• TASK DIRECTIONS:
Transcribe everything from the start of the listing down through the line that contains "This screenshot has width=2380, height=1548.". Keep every line unchanged.

─── STORED RECORDS ───

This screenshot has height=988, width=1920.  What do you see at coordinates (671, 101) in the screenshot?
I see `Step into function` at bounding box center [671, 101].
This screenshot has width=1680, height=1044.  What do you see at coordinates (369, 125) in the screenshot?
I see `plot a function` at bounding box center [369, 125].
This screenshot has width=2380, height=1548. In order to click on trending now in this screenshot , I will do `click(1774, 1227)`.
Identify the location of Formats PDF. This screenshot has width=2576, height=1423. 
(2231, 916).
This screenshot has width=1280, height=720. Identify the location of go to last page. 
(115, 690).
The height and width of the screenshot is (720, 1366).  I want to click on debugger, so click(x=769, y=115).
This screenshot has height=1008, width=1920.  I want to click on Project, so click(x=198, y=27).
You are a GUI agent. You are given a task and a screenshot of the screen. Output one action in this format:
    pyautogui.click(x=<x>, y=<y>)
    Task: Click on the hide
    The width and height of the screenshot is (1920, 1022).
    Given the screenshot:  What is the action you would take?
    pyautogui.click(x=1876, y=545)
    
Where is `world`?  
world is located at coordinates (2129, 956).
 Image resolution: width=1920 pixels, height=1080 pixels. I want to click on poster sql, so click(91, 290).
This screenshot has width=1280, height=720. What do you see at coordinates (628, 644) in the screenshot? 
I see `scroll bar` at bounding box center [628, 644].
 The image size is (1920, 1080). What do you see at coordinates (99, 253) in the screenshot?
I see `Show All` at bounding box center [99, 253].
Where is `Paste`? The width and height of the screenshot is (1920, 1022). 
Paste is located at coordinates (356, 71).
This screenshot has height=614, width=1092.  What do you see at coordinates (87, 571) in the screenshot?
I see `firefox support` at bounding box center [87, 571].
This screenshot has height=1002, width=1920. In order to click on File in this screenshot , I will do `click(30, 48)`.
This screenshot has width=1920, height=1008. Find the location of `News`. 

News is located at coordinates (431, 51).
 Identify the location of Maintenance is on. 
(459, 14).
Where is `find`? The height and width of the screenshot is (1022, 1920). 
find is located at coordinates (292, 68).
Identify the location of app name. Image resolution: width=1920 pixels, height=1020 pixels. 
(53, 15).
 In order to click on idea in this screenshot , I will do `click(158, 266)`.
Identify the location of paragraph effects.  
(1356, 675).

───

• FULL ANSWER:
This screenshot has height=988, width=1920.  What do you see at coordinates (671, 101) in the screenshot?
I see `Step into function` at bounding box center [671, 101].
This screenshot has width=1680, height=1044.  What do you see at coordinates (369, 125) in the screenshot?
I see `plot a function` at bounding box center [369, 125].
This screenshot has width=2380, height=1548. In order to click on trending now in this screenshot , I will do `click(1774, 1227)`.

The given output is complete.